The population in the cities was growing rapidly. Some immigrant groups – Jews – tend to settle more in towns because those seemed more familiar to them. In the cities there was a very obvious difference between the rich and the poor. In the poor parts of the city the workers lived in terrible conditions and experienced diseases such as pneumonia, tuberculosis and typhoid.
An economy transformed
Canada’s economy grew as its population grew.
Timber, wheat and minerals were the main exports. Mining was also a major industry. The economic boom of the early 1900’s led to a great development.
Technological developments: the telephone (about 300 000 in Canada in 1911) as well as wireless Radios.
Automobiles started appearing on Canadian streets.
Corporate Giants
Maple Leaf Milling, Dominion Steel, Massey-Harris and Imperial Oil controlled most of the industry. They produced cheap goods and paid low wages to their workers.
Trade unions appear asking for safer working conditions, reduced hours of work and better salaries. Strikes were common and would often get violent so the police and the military would be called in to settle the fighting.
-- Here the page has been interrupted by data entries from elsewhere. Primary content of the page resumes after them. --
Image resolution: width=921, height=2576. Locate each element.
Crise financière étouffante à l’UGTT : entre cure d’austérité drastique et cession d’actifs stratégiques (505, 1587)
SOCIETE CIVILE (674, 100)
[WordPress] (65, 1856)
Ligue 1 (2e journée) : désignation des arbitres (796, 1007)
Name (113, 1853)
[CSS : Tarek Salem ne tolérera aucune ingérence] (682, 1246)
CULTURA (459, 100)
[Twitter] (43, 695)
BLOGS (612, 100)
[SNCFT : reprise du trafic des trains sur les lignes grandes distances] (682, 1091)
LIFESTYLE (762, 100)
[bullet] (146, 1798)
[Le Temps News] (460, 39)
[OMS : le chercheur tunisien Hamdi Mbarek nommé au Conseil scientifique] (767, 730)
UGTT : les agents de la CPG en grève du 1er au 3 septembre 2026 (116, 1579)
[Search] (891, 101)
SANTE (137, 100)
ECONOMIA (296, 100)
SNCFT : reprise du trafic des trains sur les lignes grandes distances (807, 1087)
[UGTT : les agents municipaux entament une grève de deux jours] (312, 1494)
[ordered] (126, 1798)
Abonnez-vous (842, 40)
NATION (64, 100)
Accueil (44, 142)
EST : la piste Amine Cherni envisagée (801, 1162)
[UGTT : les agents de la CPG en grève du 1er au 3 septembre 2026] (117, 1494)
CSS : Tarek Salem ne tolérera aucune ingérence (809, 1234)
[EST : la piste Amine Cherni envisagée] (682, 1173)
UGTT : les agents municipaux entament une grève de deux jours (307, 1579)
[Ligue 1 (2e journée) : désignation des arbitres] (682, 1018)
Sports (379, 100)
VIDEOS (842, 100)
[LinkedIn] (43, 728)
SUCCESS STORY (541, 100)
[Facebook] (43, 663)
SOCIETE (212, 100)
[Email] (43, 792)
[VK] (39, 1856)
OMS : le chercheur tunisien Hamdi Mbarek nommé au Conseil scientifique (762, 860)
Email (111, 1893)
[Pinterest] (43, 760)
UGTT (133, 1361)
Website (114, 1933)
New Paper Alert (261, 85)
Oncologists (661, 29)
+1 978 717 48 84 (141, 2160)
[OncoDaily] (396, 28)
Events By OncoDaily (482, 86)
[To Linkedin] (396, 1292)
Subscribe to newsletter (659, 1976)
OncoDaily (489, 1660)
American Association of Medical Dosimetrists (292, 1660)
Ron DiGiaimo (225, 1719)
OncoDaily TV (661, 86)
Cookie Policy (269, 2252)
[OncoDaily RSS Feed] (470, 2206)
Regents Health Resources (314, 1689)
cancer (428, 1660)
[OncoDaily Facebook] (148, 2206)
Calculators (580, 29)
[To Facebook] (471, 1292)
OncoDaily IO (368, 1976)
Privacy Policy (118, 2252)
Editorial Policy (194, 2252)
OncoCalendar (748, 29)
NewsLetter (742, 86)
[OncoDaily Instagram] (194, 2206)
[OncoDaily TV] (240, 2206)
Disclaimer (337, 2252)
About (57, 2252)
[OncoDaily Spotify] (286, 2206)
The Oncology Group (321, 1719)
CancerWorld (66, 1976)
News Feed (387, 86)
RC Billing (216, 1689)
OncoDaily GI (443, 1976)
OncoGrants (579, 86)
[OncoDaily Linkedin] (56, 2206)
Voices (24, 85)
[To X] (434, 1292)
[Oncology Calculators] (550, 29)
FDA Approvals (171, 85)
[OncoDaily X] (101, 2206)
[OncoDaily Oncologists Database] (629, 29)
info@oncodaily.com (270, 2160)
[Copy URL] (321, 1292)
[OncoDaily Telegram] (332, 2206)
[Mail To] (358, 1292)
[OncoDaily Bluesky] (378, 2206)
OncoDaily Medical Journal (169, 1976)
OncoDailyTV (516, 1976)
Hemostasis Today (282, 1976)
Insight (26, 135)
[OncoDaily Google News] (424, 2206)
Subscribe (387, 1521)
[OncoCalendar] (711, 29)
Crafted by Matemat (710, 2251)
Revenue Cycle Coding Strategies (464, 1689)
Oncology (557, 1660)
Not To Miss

1914 – Canada was in recession – industries cut back on production; many people became unemployed.
Resources and the environment
1914 – Residents of BC saw a disaster caused by a railway building company – an explosion led to a rockslide that partially blocked the Fraser River and stopped the salmon from swimming upstream. The rocks remained in the river for about 30 years until a fish ladder was built to allow salmon to swim upstream.
1914 – BC government puts aside 3 national parks – Mount Ravelstoke, Kootenay and Glacier National Park.